PWP freezes while a DB Node fails over for 15 minutes with ORA-03113: end-of-file on communication channel
search cancel

PWP freezes while a DB Node fails over for 15 minutes with ORA-03113: end-of-file on communication channel

book

Article ID: 263002

calendar_today

Updated On:

Products

CA Automic Workload Automation - Automation Engine

Issue/Introduction

After having migrated the Database Infrastructure to a different Veritas Cluster called IDG, when a node of the Database RAC is failed over to a different one, Automic processes (PWP and others) are unable to perform a new query as the previous one is never ended / aborted due to the DB failover. As a result, users can no longer use the AE and Jobs stop being launched during this period.

Only after around 15 minutes, the AE processes are notified that the communication with Oracle had been lost and then everything resumes working as normal.

The difference with the previous Dabase Cluster is that the IP of the Database is now given by a Global Traffic Manager (GTM), before it was a virtual IP given by the Veritas Cluster.

As a workaround, a stop of the PWP killing the process id allows to resume normal behavior as that way a new DB connection is attempted.

Is there a way to make faster the failover of the DB Node so that the AE processes are notified in a timely manner?

Environment

Release : 12.x and 21.x

Component: Automation Engine

Environment: Oracle Database RAC with a Veritas Cluster

Cause

Issue caused by the Oracle Database configuration, somehow in the new environment the failover of a member of the database does not cancel all ongoing transactions to the remote Automation Engine proceses (WPs and CPs) as it should.

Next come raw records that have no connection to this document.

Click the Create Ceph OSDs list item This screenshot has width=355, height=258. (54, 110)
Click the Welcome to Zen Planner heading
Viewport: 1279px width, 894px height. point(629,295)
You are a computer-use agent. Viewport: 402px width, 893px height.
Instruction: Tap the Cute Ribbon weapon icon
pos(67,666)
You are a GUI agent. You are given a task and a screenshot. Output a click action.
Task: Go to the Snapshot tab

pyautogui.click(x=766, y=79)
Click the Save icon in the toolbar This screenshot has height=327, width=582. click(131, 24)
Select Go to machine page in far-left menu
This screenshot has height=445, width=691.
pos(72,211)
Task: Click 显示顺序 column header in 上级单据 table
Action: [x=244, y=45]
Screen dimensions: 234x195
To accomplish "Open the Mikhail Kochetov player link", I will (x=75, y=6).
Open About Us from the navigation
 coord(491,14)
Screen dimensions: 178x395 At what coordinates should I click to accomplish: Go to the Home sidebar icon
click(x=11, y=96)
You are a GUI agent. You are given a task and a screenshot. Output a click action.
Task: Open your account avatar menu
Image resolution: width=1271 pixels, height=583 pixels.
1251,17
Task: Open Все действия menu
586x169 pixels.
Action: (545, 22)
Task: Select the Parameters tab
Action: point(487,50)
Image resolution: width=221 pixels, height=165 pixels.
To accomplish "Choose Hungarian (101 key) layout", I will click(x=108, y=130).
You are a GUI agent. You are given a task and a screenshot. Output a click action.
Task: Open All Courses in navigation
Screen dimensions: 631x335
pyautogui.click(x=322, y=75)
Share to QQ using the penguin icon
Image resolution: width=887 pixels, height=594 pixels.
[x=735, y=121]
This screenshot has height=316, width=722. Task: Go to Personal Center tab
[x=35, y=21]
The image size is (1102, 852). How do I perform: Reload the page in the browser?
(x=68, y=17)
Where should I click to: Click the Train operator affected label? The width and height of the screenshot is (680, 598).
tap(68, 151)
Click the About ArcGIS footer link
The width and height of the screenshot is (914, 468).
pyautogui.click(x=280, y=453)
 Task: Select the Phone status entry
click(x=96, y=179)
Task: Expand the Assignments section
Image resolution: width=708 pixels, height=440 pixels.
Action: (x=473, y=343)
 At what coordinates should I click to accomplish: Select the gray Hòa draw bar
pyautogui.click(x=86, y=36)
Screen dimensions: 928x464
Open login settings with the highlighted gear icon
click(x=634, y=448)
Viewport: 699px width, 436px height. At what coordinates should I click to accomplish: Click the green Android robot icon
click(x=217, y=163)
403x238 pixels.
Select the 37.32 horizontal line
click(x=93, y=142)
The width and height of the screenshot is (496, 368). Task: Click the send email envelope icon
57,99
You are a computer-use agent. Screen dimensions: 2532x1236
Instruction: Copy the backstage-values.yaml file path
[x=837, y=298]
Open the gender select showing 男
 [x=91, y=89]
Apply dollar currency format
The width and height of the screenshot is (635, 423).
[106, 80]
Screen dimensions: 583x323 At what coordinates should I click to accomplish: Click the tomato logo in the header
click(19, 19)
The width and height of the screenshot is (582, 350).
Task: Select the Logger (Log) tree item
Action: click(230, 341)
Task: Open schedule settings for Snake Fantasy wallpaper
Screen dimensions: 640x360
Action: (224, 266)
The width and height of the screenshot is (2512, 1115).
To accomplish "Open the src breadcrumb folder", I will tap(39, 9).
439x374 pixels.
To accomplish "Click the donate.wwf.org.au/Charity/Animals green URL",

This could be seen in the PWP traces with tcpip=2,db=4, as we can see below, it takes over 15 minutes for the select query to be cancelled due to ORA-03113, certainly by a network socket closure as the connection was against a DB node that failover:

20230123/151106.751 - SELECT * FROM (SELECT  * FROM MQ1PWP WHERE MQPWP_SchedTime <= sys_extract_utc(systimestamp(0)) ORDER BY MQPWP_Priority, MQPWP_SchedTime, MQPWP_PK) WHERE rownum <= 1
20230123/152635.073 - U00029108 UCUDB: SQL_ERROR    Database handles  DB-HENV: 2484870  DB-HDBC: 2522ea0
20230123/152635.073 - U00003591 UCUDB - DB error info: OPC: 'OCIStmtExecute' Return code: 'ERROR'
20230123/152635.073 - U00003592 UCUDB - Status: '' Native error: '3113' Msg: 'ORA-03113: end-of-file on communication channel
Process ID: 1891303
Session ID: 1884 Serial number: 25459'
20230123/152635.073 - U00003536 UCUDB: FATAL DATA BASE ERROR: Re-connection will be attempted in 10 seconds.
20230123/152635.073 - UCUDB32 CLST RET 0000 HSTMT: 0x000000024b3500
20230123/152635.073 - U00003537 UCUDB - RECONNECT: DB call 'OCITransRollback': Return code: '-1'.
20230123/152635.073 - U00003590 UCUDB - DB error: 'OCITransRollback', 'ERROR   ', '', 'ORA-03114: not connected to ORACLE'
20230123/152635.073 - U00003592 UCUDB - Status: '' Native error: '3114' Msg: 'ORA-03114: not connected to ORACLE'
20230123/152635.183 - U00003538 UCUDB: Re-connection to database successful. Processing will continue.

Resolution

In order to fix the issue, the parameter tcp_retries2 as suggested here.

It was set to 15 and that corrresponds to a dead timeout connection of 14 minutes, by reducing it to 8 that corresponds to 51 seconds, the automatic reconnection of the Automation Engine processes to the Database while a Node Failover is performed takes now less than a minute.